In her order squashing the plan, Chancellor McCormick found that "Musk dictated the timing of the process, making last-minute changes to the timeline or altering substantive terms immediately prior to six out of the ten board or compensation committee meetings during which the plan was discussed."  Although the defendants argued that Musk was "uniquely motivated by ambitious goals," with Tesla desperately needing him to succeed, the opinion observed, "these facts do not justify the largest compensation plan in the history of public markets."

The price was no better than the process, the chancellor concluded, observing that "Musk owned 21.9% of Tesla when the board approved his compensation plan.  This ownership stake gave him every incentive to push Tesla to levels of transformative growth — Musk stood to gain over $10 billion for every $50 billion in market capitalization increase."
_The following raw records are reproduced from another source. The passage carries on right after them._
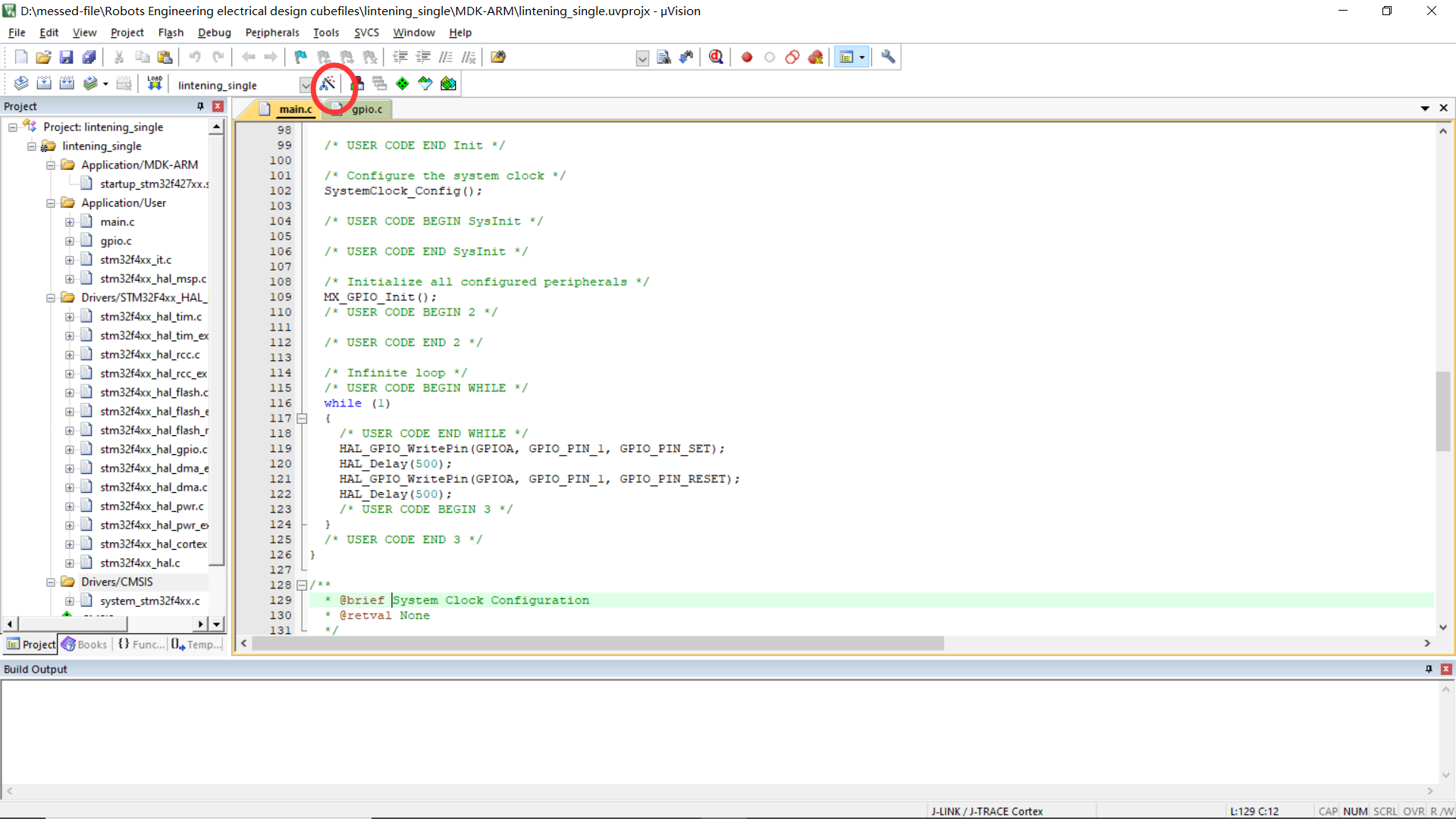Click the Download LOAD to flash icon

click(x=155, y=83)
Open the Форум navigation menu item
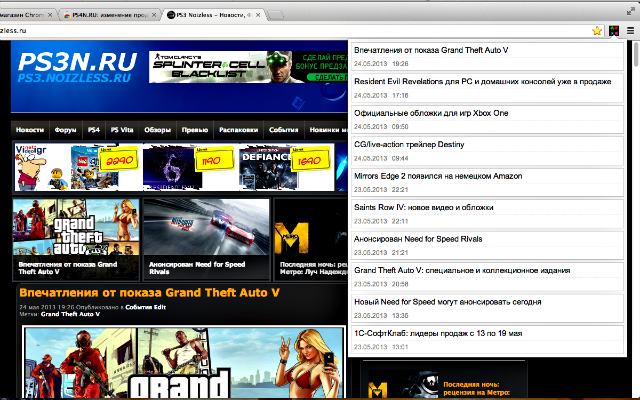640x400 pixels. click(x=66, y=130)
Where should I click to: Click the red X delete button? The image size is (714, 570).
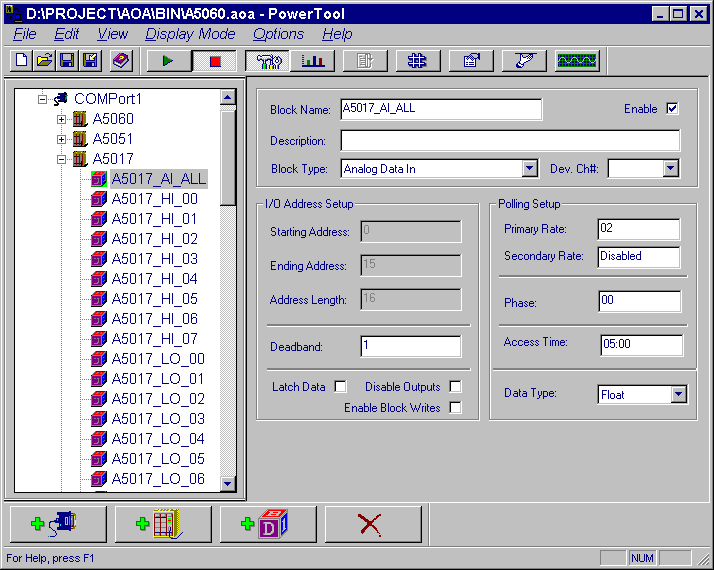click(x=371, y=524)
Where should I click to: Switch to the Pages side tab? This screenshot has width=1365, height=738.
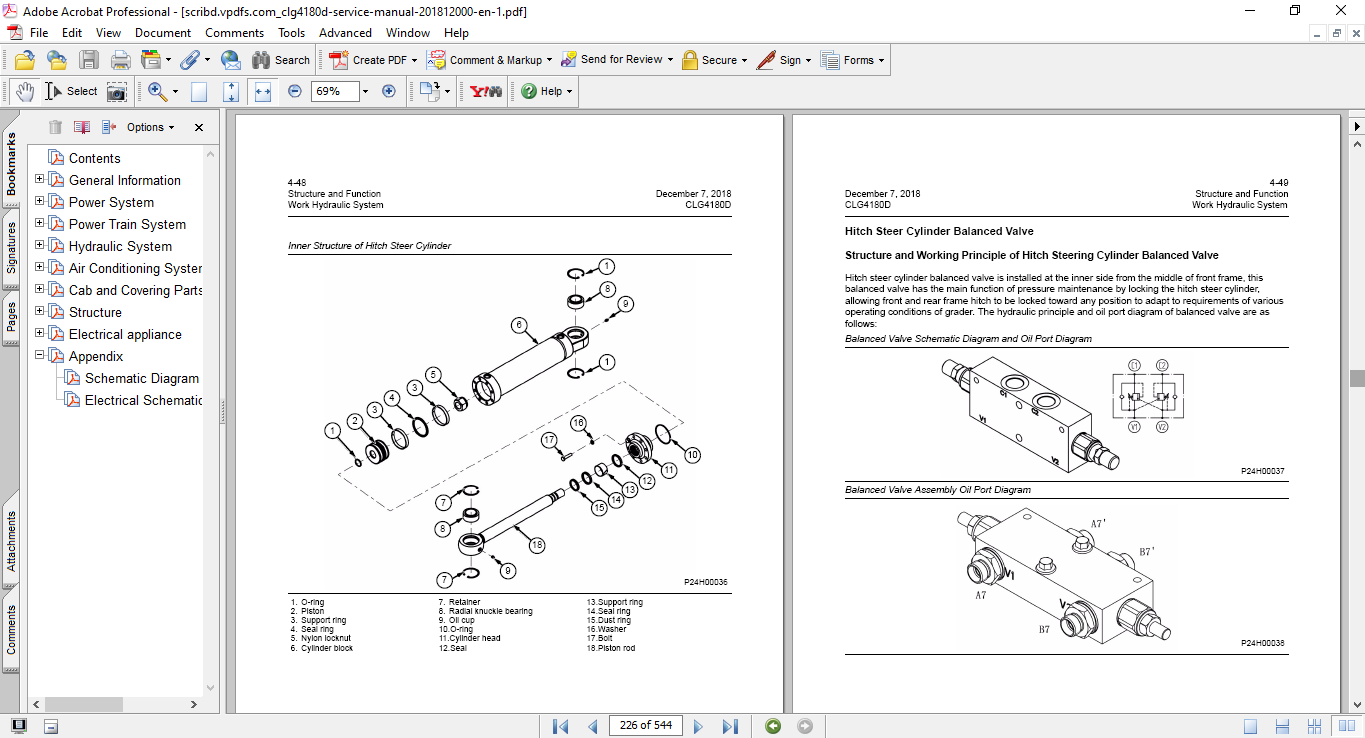(11, 317)
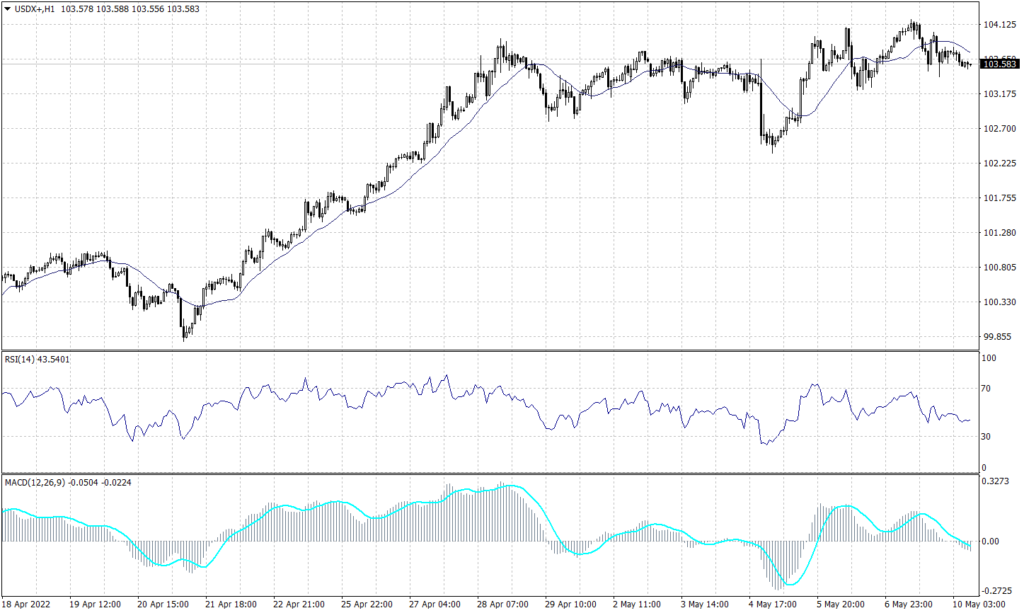Click the RSI 70 overbought level line
This screenshot has width=1024, height=613.
[500, 389]
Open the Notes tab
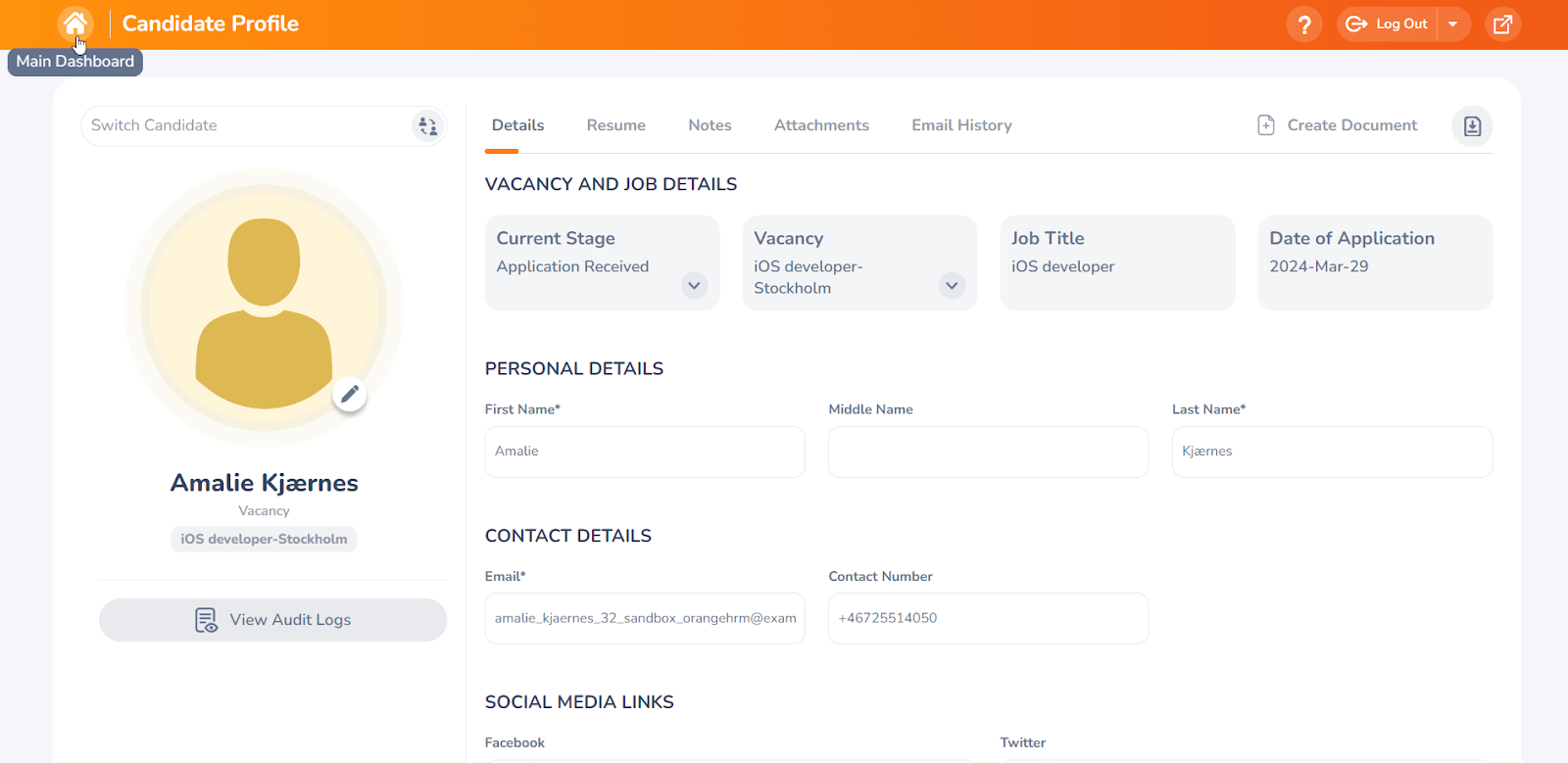Viewport: 1568px width, 763px height. [x=710, y=125]
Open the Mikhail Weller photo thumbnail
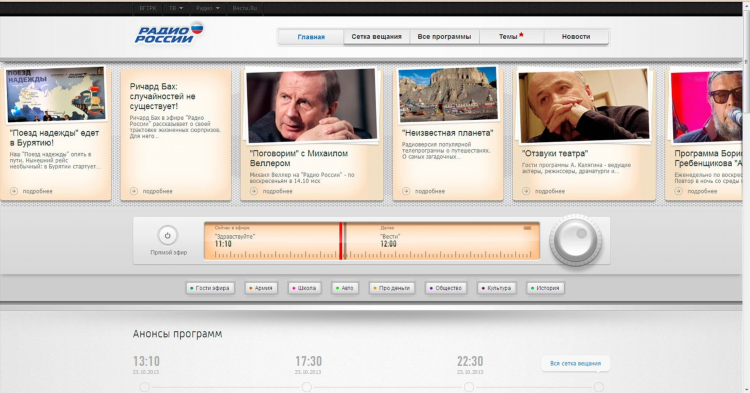 click(x=311, y=106)
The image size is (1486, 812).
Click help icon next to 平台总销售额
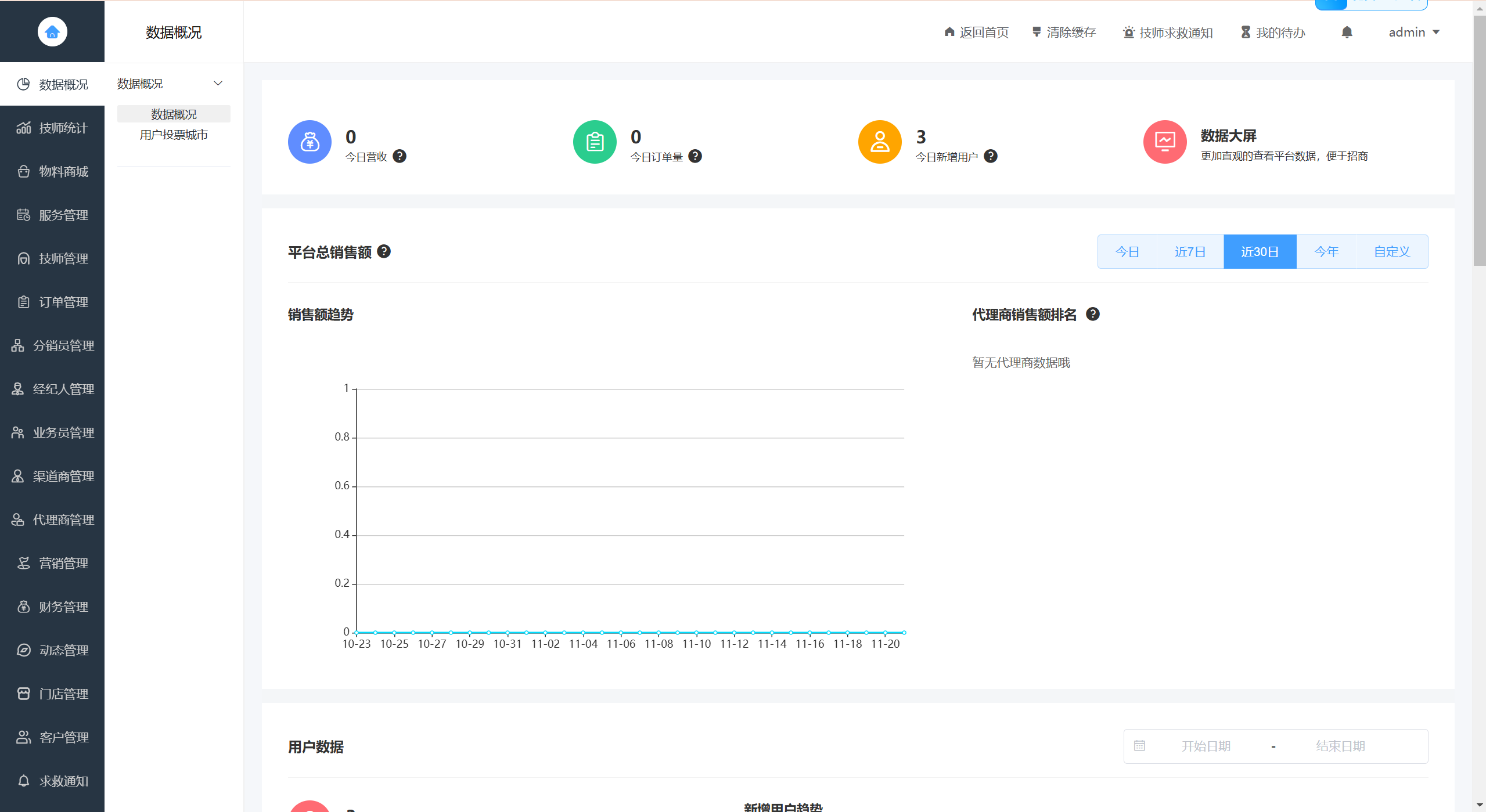click(384, 251)
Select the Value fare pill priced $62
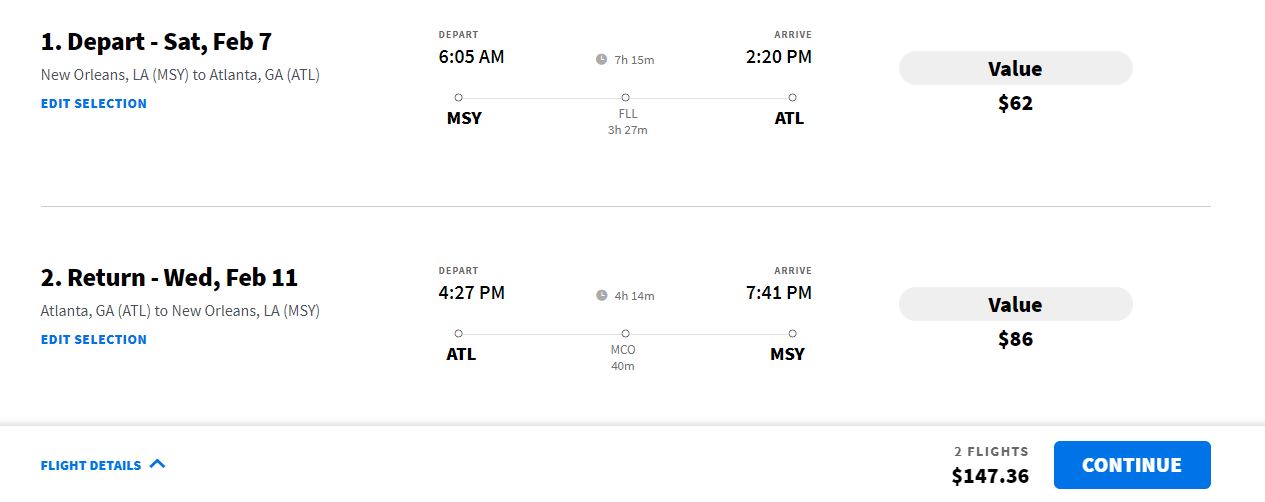This screenshot has width=1265, height=502. (1015, 69)
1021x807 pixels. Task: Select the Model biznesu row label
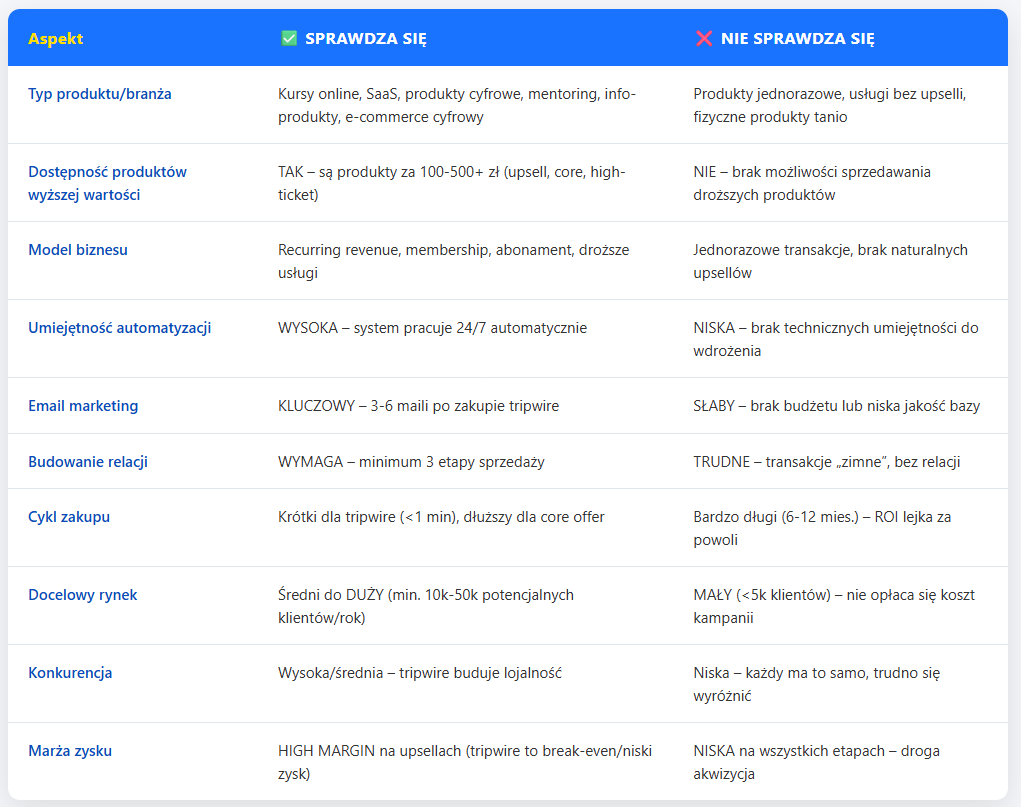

In their motion for attorney fees, the shareholders' attorneys from the three firms said they collectively logged nearly 19,500 hours throughout the case, which came out to about $13.6 million in lodestar, as well as $1.1 million in out-of-pocket expenses.  And although a typical attorney fee request seeks about one-third of a settlement or verdict won in favor of their client, in this case, the attorneys said they are asking for a conservative 11% of the recovery.

"We recognize that the requested fee is unprecedented in terms of absolute size," the attorneys said.  "Of course, that is because our law rewards counsel's efforts undertaken on a fully contingent basis that, through full adjudication, produce enormous benefits to the company and subject the lawyers to significant risk."

"And here, the size of the requested award is great because the value of the benefit to Tesla that plaintiff's counsel achieved was massive," they added.  And this isn't the first time a court has awarded plaintiffs a fee of recovered shares, according to the motion.  The attorneys point to the 2000 case Sanders v. Wang, in which the Chancery Court granted plaintiffs judgment on the pleadings over the improper issuance of 4.5 million shares, approved a settlement and then awarded the plaintiffs a fee comprising 20%, or 900,000, of the 4.5 million recovered shares.

Overall, the attorneys said their fee request is supported by their history as experienced stockholder advocates, the substantial effort they put forth, the complexity of the case, and the "unprecedented result" they achieved in this case.